One personal relic, a manuscript Book of Hours, which belonged to her, was in 1902 presented to the Library by Dr. Alexander Peckover, Lord-Lieutenant of Cambridgeshire.
THE FIRST CENTURY
1511-1612
T
he Hospital being closed, the way was cleared for the new College. The Charter, signed by the Executors of the Lady Margaret, is dated 9th April 1511; in this Robert Shorton is named as Master. He held office until on 29th July 1516 the College was opened, when Alan Percy, of the Northumberland House, succeeded. He again was succeeded in 1518 by Nicholas Metcalfe, a member of the Metcalfe family of Nappa Hall, in Wensleydale. Metcalfe had been Archdeacon of Rochester, and was no doubt well known to Fisher as Bishop of that Diocese.
The building of the College commenced under Shorton, but was not finished until about 1520.
It must be remembered that the College was founded before the Reformation, and that these three Masters were priests of the Church of Rome.

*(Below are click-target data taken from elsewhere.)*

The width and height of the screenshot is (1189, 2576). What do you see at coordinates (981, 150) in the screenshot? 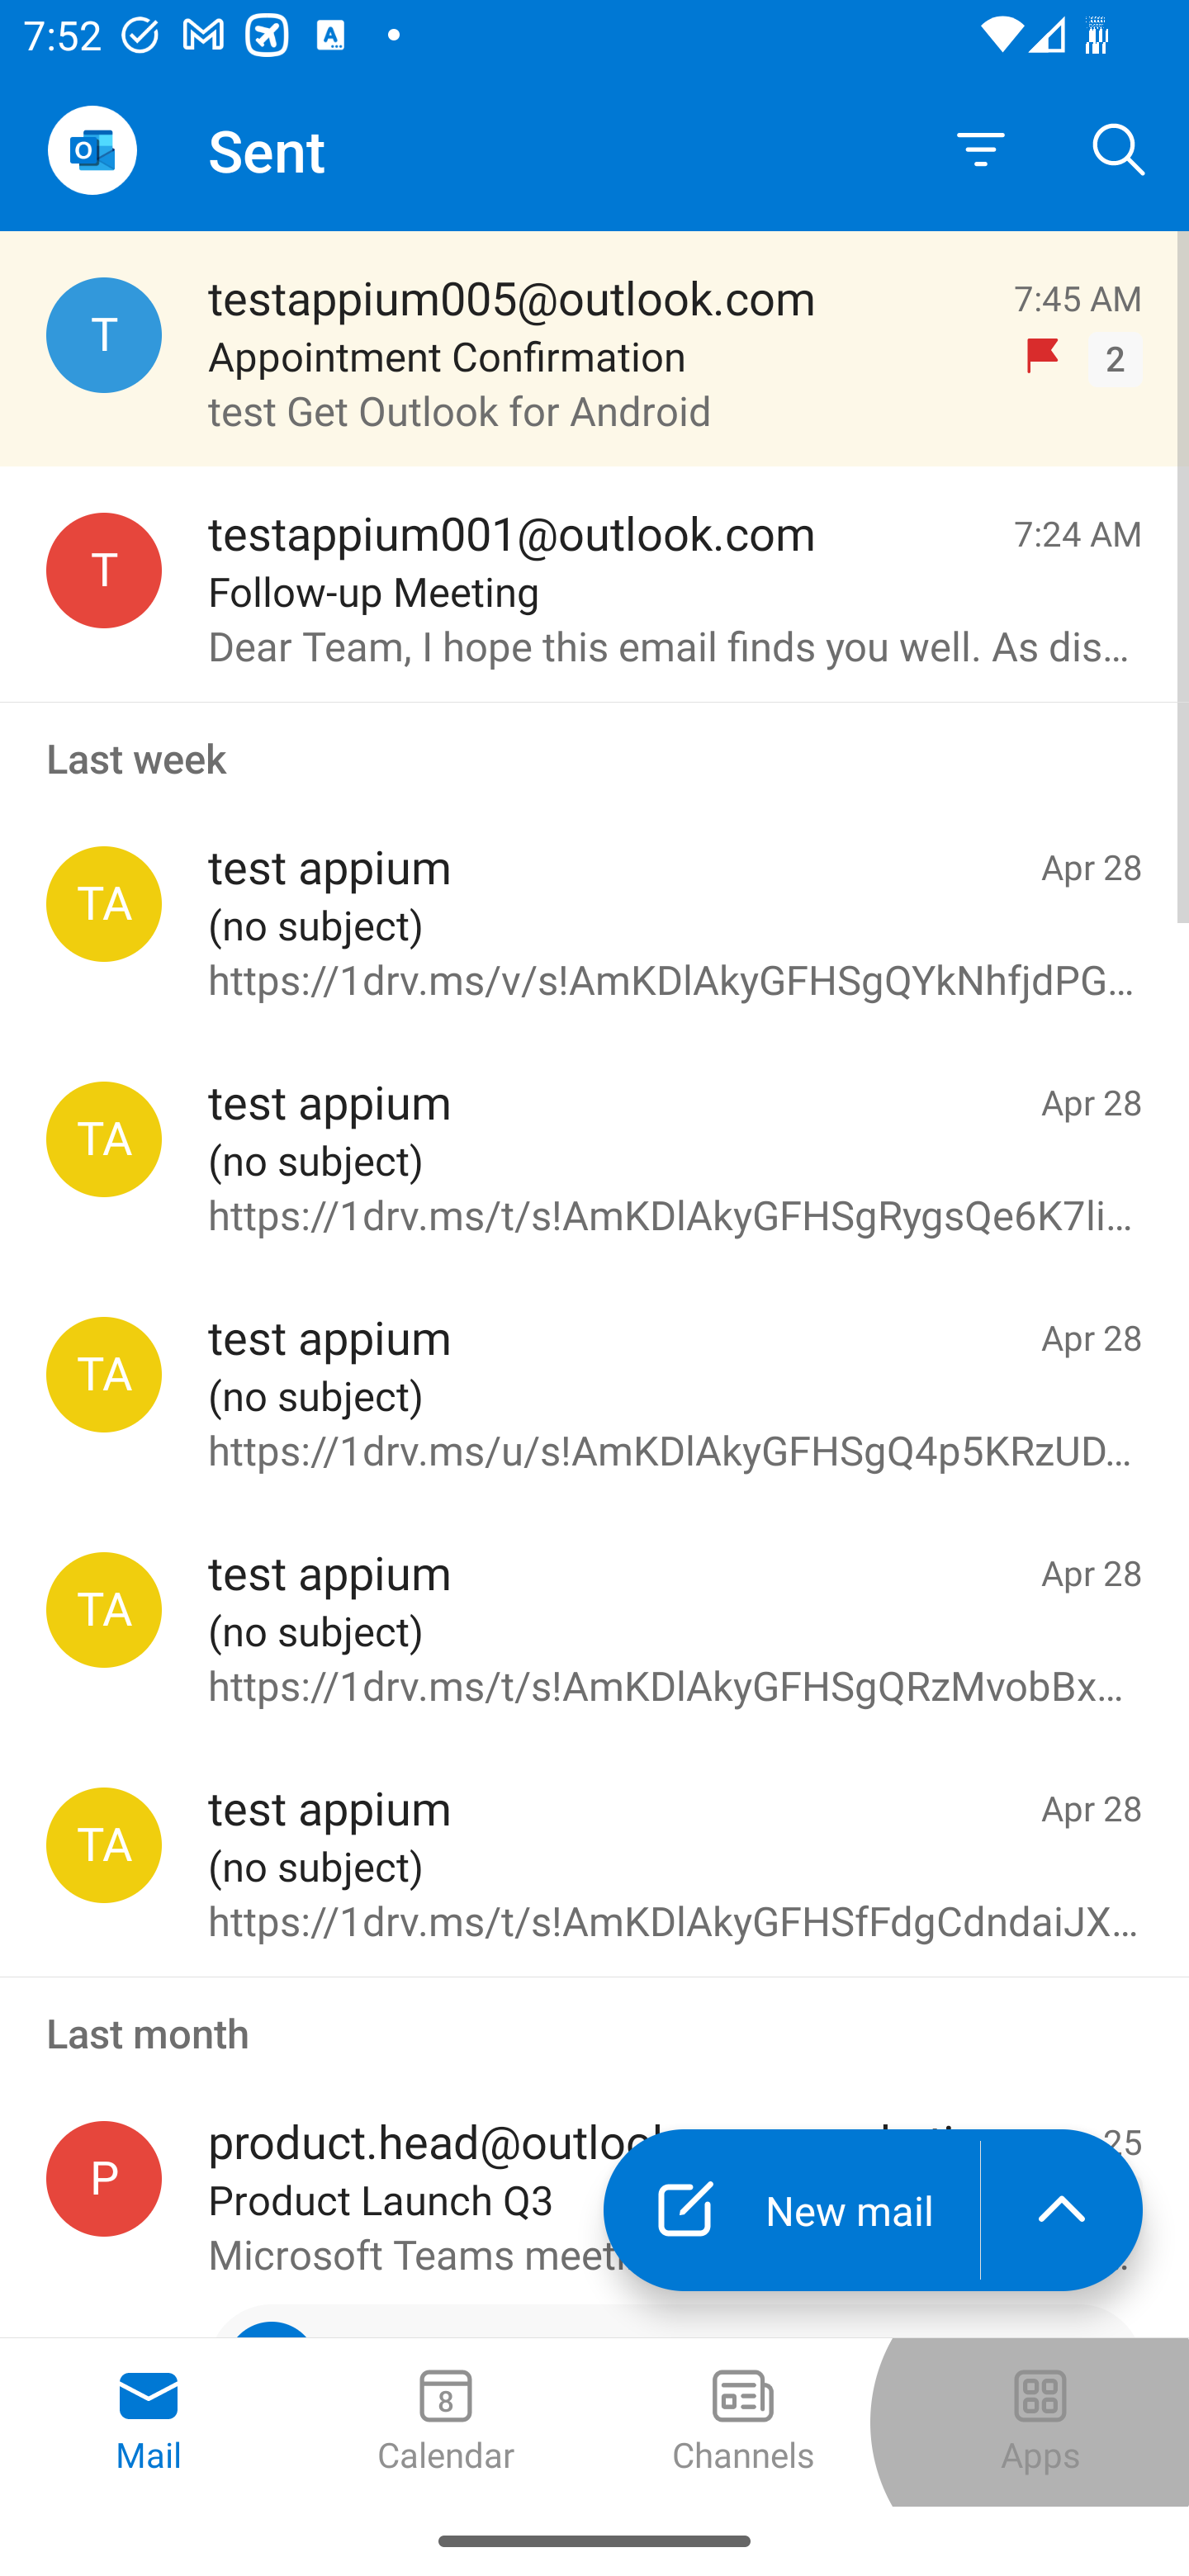
I see `Filter` at bounding box center [981, 150].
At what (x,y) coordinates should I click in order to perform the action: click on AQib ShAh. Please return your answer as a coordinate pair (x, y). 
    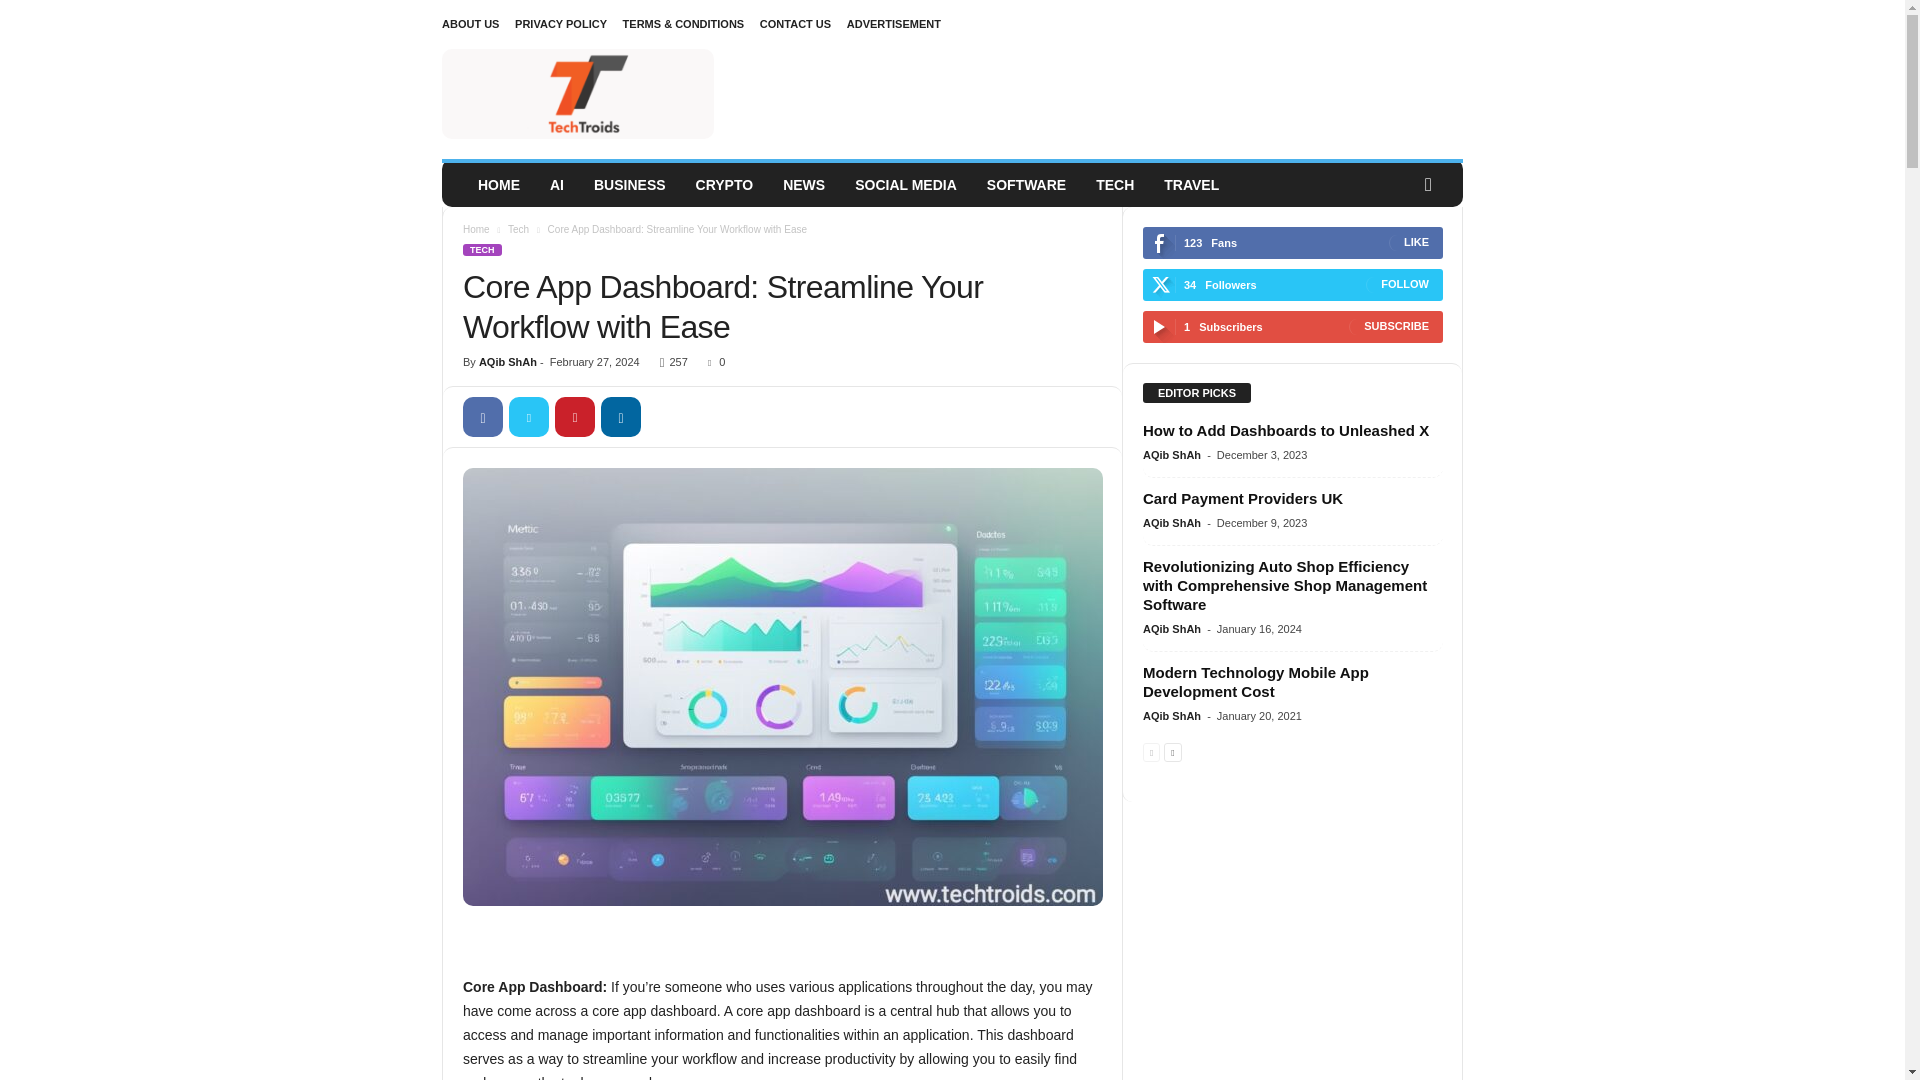
    Looking at the image, I should click on (508, 362).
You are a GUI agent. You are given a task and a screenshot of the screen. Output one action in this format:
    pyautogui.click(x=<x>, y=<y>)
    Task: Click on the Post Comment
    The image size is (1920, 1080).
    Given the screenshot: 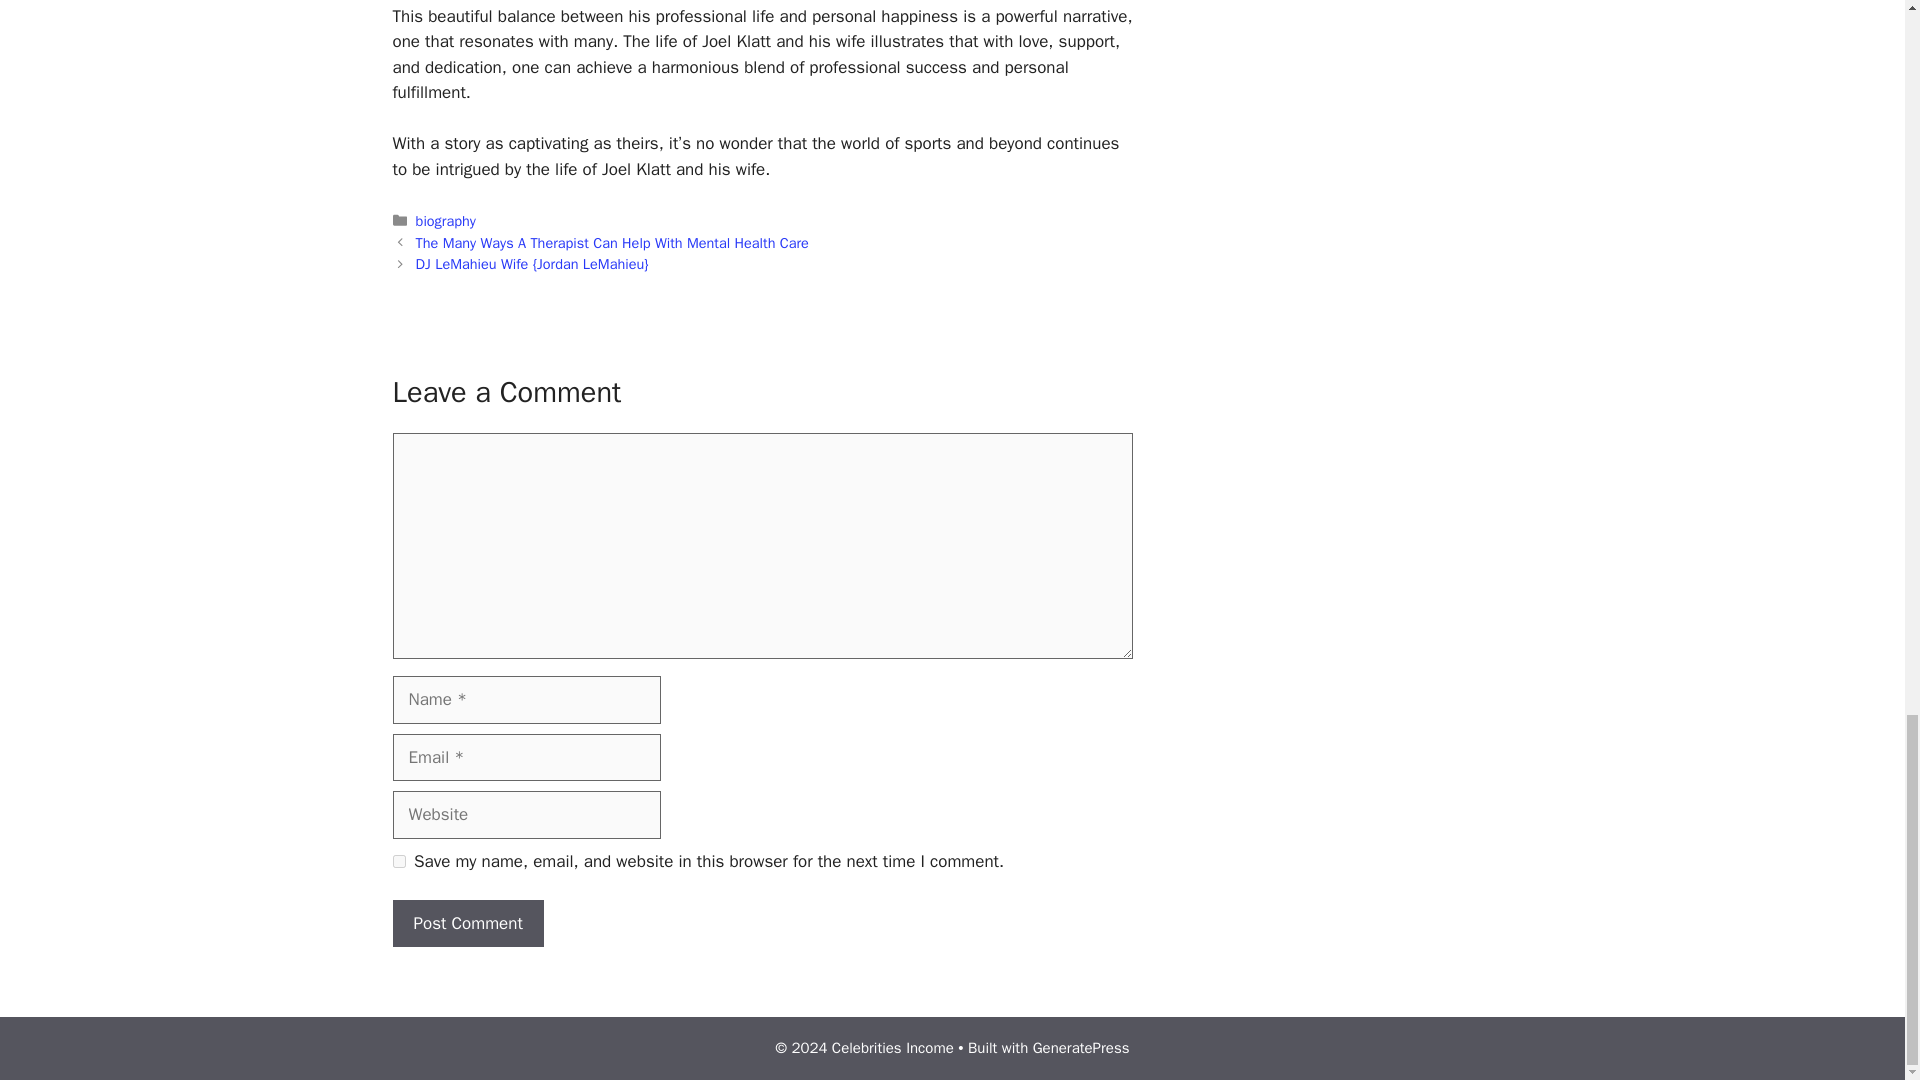 What is the action you would take?
    pyautogui.click(x=467, y=924)
    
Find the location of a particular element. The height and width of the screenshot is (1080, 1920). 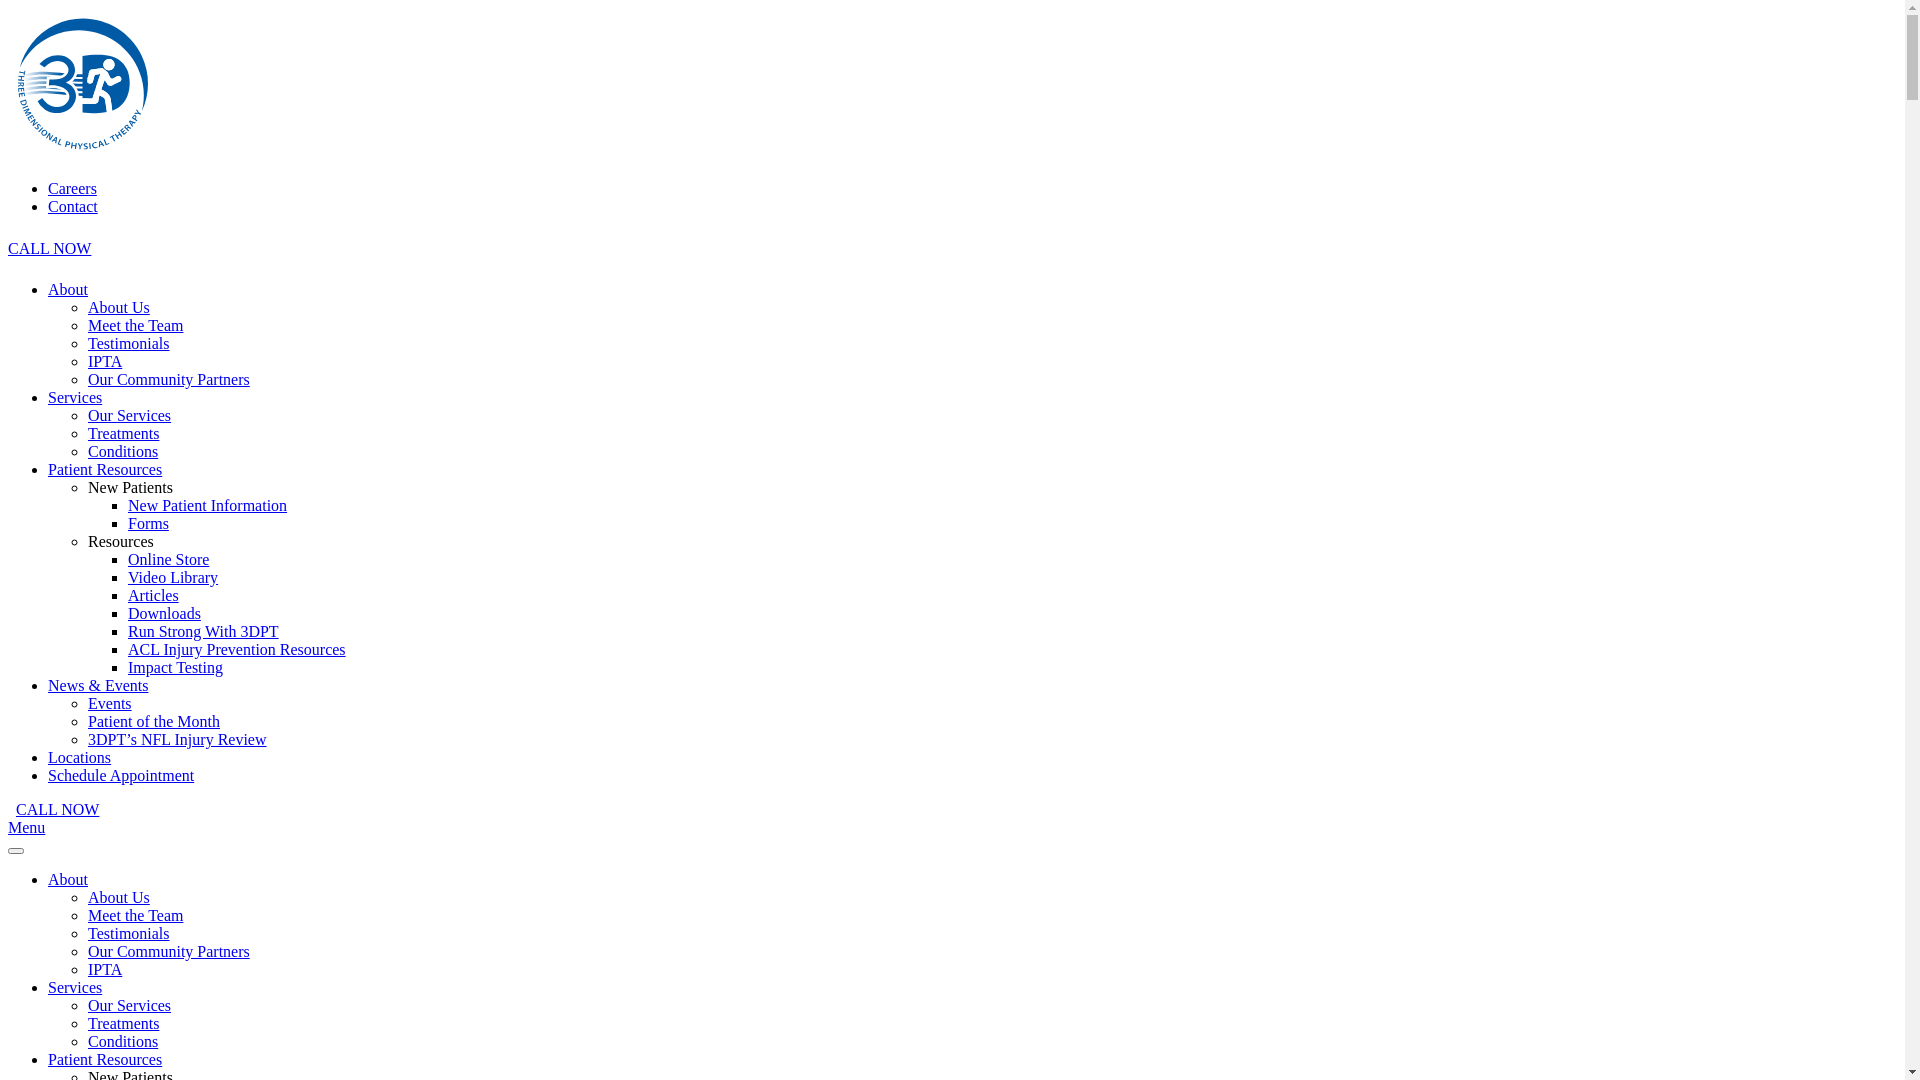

Metcalfe was more of an administrator than a student, and his energies were chiefly devoted to the material side of the College interests. Fresh endowments were obtained in place of those which had been lost. King Henry VIII. was persuaded to hand over to the College the estates of three decayed religious houses—the Maison Dieu at Ospringe, the Nunnery of Lillechurch in Higham, both in Kent, and the Nunnery of Broomhall in Berkshire. As these houses, as well as the Hospital, had allowed their affairs to fall into disorder, it is probable that the identification of their lands, and the reduction of these to effective possession, was a matter of some difficulty. Metcalfe was much absent from College; the accounts of his private expenditure on these journeys have survived, and letters to him from the College during his absences show that his skill and wisdom were much relied on.